As mentioned in some earlier dispatches, the American Prairie Reserve This is an ambitious, idealistic, “market-minded environmentalist” approach restoring a Serengeti-sized area of northern Montana grassland to the flora and fauna that were there more than 200 years ago, when Lewis and Clark traversed the area. Late last year Peter Geddes, managing director of the APR, described it and similar efforts by environmental entrepreneurs as “the Yellowstones of the future” in a very interesting long piece for the NYT.
The long-term vision for the reserve includes offering local ranchers higher prices for their beef, to be sold under the premium Wild Sky label, if they raise their cattle in “wildlife-friendly” ways that allow the return of bison, elk, prairie dogs, and ultimately predators like wolves and cougars; collaborating with tribes from the very large adjoining reservations, Fort Belknap to the west and Fort Peck to the east; and, significantly, continuing buy land as it becomes available and returning it to nature-reserve use.
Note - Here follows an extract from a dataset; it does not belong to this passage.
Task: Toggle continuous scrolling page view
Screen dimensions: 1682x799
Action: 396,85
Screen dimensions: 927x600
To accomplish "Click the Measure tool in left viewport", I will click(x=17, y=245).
In the past few weeks the APR has announced a series of major gifts to its “Land of Legacy” program, of donations for land acquisition and improving the reserve. My point is not to sell you on the reserve, though I’ve ended up being impressed by the way its creators are trying to balance an array of overlapping interests: economic, environmental, ranching-family traditional, tribal and far-more-traditional, local-versus-global, etc. Mainly I am noting their continued progress toward their announced goal.
“Almost everything we have is a disaster,” a leading presidential candidate said today, referring to the nation he hopes to lead. You may be surprised to learn that the claim is not correct.